▸ 提示された本文
┏━━

学生がキャッシングをすると就職で不利になる?→金融機関ならあるかも

学生がキャッシングをすると就職で不利になる?→金融機関ならあるかも

学生がキャッシングを利用すると、就職で不利になることはあるか―。これはまとめると、下のようになります。

  • 普通の企業なら、関係ない
  • 銀行・消費者金融などへの就職なら、関係ある
  • しかし、返済遅延などがなければ、特に問題ない
  • 遅延・延滞がある場合は、不利になることも

以下、詳しくまとめます。

普通の企業への就職だったら、若年層への融資の影響はない

学生がキャッシングをしても、普通の企業だったら就職に影響することはまったくありません。理由は下の通りです。

  • キャッシングをした履歴は「個人信用情報」を照会しないとわからない
  • 個人信用情報は「金融機関」しか見れない
  • しかも「審査申込み」など「何か理由があった時」しか見れない
  • だから、普通の企業は「キャッシングの利用履歴」はわからない

極端な話、トヨタ自動車や三菱などが学生の信用情報を見ようとしても、却下されるということです(当然ですが)。

個人信用情報というのは、ありとあらゆる個人情報の中でも、トップシークレットと言えるもの。それを普通の企業が見られるわけがないんですね。なので、この点は全く安心してください。

消費者金融・銀行への就職だったら影響する?

これは微妙なところです。まず、先に書いた通り消費者金融・銀行だったら、個人信用情報は見ることができます。そして、その理由は必ずしも「借入審査」でなくても構いません。

┗━━

▸ データ項目
┏━━

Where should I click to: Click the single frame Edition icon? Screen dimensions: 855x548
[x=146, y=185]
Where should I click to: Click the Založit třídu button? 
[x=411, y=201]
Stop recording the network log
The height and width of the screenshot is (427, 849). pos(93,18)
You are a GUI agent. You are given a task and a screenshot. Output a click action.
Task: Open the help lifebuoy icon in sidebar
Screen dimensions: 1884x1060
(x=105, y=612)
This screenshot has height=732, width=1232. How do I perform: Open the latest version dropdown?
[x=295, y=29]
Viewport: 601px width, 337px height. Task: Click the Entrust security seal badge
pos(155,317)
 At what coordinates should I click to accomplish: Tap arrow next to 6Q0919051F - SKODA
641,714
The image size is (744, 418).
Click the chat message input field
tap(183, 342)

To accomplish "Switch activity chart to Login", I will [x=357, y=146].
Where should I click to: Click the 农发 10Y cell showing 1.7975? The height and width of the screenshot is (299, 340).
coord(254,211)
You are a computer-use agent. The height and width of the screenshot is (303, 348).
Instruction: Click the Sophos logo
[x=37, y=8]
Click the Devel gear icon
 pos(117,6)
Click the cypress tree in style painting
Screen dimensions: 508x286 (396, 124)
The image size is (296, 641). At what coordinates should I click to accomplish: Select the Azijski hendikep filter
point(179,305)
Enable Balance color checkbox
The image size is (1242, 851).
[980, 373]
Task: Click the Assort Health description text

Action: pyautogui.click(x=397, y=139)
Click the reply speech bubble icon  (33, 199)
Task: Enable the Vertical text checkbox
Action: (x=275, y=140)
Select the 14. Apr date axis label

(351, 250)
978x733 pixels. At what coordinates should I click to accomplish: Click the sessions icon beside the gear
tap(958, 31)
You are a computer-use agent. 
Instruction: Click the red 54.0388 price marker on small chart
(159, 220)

┗━━

▸ 課題の指示
学生のキャッシングと就職についての本文から、「極端な話、トヨタ自動車や三菱」から「審査」でなくても構いません。」まで(両端を含む)を一字一句変えずに返してもらえますか?

▸ 記述による回答
極端な話、トヨタ自動車や三菱などが学生の信用情報を見ようとしても、却下されるということです(当然ですが)。

個人信用情報というのは、ありとあらゆる個人情報の中でも、トップシークレットと言えるもの。それを普通の企業が見られるわけがないんですね。なので、この点は全く安心してください。

消費者金融・銀行への就職だったら影響する?

これは微妙なところです。まず、先に書いた通り消費者金融・銀行だったら、個人信用情報は見ることができます。そして、その理由は必ずしも「借入審査」でなくても構いません。